## [ENTRIES PROVIDED]

-------------------------

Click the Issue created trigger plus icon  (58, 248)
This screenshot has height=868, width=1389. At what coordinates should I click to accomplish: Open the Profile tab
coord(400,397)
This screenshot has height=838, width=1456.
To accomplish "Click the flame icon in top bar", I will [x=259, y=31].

-------------------------

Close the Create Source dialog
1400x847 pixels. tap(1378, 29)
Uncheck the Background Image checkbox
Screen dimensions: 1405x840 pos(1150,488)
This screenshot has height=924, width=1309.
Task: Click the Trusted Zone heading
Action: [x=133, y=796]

-------------------------

Determine the number of lines in the listing that hold the word "icon". Nothing but that number is wanted.

2